### SUPPLIED MATERIAL
....
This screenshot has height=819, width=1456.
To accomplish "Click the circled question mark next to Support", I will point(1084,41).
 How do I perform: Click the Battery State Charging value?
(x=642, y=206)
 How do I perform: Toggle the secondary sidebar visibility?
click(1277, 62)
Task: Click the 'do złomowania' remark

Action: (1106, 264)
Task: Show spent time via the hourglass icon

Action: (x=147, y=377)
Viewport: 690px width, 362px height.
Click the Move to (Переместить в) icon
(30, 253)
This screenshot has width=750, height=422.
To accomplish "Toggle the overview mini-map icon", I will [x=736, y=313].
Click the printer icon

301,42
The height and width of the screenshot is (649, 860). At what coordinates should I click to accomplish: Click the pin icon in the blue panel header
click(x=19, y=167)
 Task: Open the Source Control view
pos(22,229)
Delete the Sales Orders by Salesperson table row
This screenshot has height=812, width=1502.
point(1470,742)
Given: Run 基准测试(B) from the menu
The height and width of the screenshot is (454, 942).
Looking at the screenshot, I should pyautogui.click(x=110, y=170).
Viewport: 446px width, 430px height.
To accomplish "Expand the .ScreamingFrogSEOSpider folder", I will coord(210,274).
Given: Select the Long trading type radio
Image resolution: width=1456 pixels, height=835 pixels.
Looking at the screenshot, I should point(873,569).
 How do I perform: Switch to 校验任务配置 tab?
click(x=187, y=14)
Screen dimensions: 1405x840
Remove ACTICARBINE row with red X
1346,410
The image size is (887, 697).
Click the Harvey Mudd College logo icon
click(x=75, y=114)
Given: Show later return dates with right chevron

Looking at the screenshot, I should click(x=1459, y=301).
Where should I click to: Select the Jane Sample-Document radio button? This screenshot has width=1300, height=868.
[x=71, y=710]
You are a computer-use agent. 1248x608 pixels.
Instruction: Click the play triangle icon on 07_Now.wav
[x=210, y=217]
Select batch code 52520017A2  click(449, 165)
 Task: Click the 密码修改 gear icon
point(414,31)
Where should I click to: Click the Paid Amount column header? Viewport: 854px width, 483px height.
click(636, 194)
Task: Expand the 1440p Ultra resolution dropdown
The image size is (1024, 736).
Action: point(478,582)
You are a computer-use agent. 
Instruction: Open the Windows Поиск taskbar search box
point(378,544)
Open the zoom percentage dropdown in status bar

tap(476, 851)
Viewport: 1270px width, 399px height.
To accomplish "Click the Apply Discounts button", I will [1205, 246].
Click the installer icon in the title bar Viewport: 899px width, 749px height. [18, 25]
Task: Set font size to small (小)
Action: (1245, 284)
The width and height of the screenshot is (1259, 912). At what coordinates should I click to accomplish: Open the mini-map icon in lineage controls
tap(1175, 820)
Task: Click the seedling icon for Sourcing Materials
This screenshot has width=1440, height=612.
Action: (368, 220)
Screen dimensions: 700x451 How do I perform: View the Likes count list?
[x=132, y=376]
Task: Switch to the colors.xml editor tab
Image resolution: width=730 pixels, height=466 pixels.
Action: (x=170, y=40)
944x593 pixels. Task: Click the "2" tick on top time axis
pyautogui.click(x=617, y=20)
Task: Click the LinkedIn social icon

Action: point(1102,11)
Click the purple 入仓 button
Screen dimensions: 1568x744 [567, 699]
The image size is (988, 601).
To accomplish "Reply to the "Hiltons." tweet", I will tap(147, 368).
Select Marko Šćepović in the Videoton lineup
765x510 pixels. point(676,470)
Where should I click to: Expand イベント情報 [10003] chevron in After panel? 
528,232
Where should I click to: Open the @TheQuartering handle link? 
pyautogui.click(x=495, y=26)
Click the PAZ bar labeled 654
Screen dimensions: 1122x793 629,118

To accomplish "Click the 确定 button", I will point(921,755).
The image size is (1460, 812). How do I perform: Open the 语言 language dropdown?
....
### WHAT TO DO
Transcribe each of the items above verbatim, keeping every line in its original order and form.

### ANSWER TO THIS PROBLEM
This screenshot has height=819, width=1456.
To accomplish "Click the circled question mark next to Support", I will point(1084,41).
 How do I perform: Click the Battery State Charging value?
(x=642, y=206)
 How do I perform: Toggle the secondary sidebar visibility?
click(1277, 62)
Task: Click the 'do złomowania' remark

Action: (1106, 264)
Task: Show spent time via the hourglass icon

Action: (x=147, y=377)
Viewport: 690px width, 362px height.
Click the Move to (Переместить в) icon
(30, 253)
This screenshot has width=750, height=422.
To accomplish "Toggle the overview mini-map icon", I will [x=736, y=313].
Click the printer icon

301,42
The height and width of the screenshot is (649, 860). At what coordinates should I click to accomplish: Click the pin icon in the blue panel header
click(x=19, y=167)
 Task: Open the Source Control view
pos(22,229)
Delete the Sales Orders by Salesperson table row
This screenshot has height=812, width=1502.
point(1470,742)
Given: Run 基准测试(B) from the menu
The height and width of the screenshot is (454, 942).
Looking at the screenshot, I should pyautogui.click(x=110, y=170).
Viewport: 446px width, 430px height.
To accomplish "Expand the .ScreamingFrogSEOSpider folder", I will coord(210,274).
Given: Select the Long trading type radio
Image resolution: width=1456 pixels, height=835 pixels.
Looking at the screenshot, I should point(873,569).
 How do I perform: Switch to 校验任务配置 tab?
click(x=187, y=14)
Screen dimensions: 1405x840
Remove ACTICARBINE row with red X
1346,410
The image size is (887, 697).
Click the Harvey Mudd College logo icon
click(x=75, y=114)
Given: Show later return dates with right chevron

Looking at the screenshot, I should click(x=1459, y=301).
Where should I click to: Select the Jane Sample-Document radio button? This screenshot has width=1300, height=868.
[x=71, y=710]
You are a computer-use agent. 1248x608 pixels.
Instruction: Click the play triangle icon on 07_Now.wav
[x=210, y=217]
Select batch code 52520017A2  click(449, 165)
 Task: Click the 密码修改 gear icon
point(414,31)
Where should I click to: Click the Paid Amount column header? Viewport: 854px width, 483px height.
click(636, 194)
Task: Expand the 1440p Ultra resolution dropdown
The image size is (1024, 736).
Action: point(478,582)
You are a computer-use agent. 
Instruction: Open the Windows Поиск taskbar search box
point(378,544)
Open the zoom percentage dropdown in status bar

tap(476, 851)
Viewport: 1270px width, 399px height.
To accomplish "Click the Apply Discounts button", I will [1205, 246].
Click the installer icon in the title bar Viewport: 899px width, 749px height. [18, 25]
Task: Set font size to small (小)
Action: (1245, 284)
The width and height of the screenshot is (1259, 912). At what coordinates should I click to accomplish: Open the mini-map icon in lineage controls
tap(1175, 820)
Task: Click the seedling icon for Sourcing Materials
This screenshot has width=1440, height=612.
Action: (368, 220)
Screen dimensions: 700x451 How do I perform: View the Likes count list?
[x=132, y=376]
Task: Switch to the colors.xml editor tab
Image resolution: width=730 pixels, height=466 pixels.
Action: (x=170, y=40)
944x593 pixels. Task: Click the "2" tick on top time axis
pyautogui.click(x=617, y=20)
Task: Click the LinkedIn social icon

Action: point(1102,11)
Click the purple 入仓 button
Screen dimensions: 1568x744 [567, 699]
The image size is (988, 601).
To accomplish "Reply to the "Hiltons." tweet", I will tap(147, 368).
Select Marko Šćepović in the Videoton lineup
765x510 pixels. point(676,470)
Where should I click to: Expand イベント情報 [10003] chevron in After panel? 
528,232
Where should I click to: Open the @TheQuartering handle link? 
pyautogui.click(x=495, y=26)
Click the PAZ bar labeled 654
Screen dimensions: 1122x793 629,118

To accomplish "Click the 确定 button", I will point(921,755).
The image size is (1460, 812). How do I perform: Open the 语言 language dropdown?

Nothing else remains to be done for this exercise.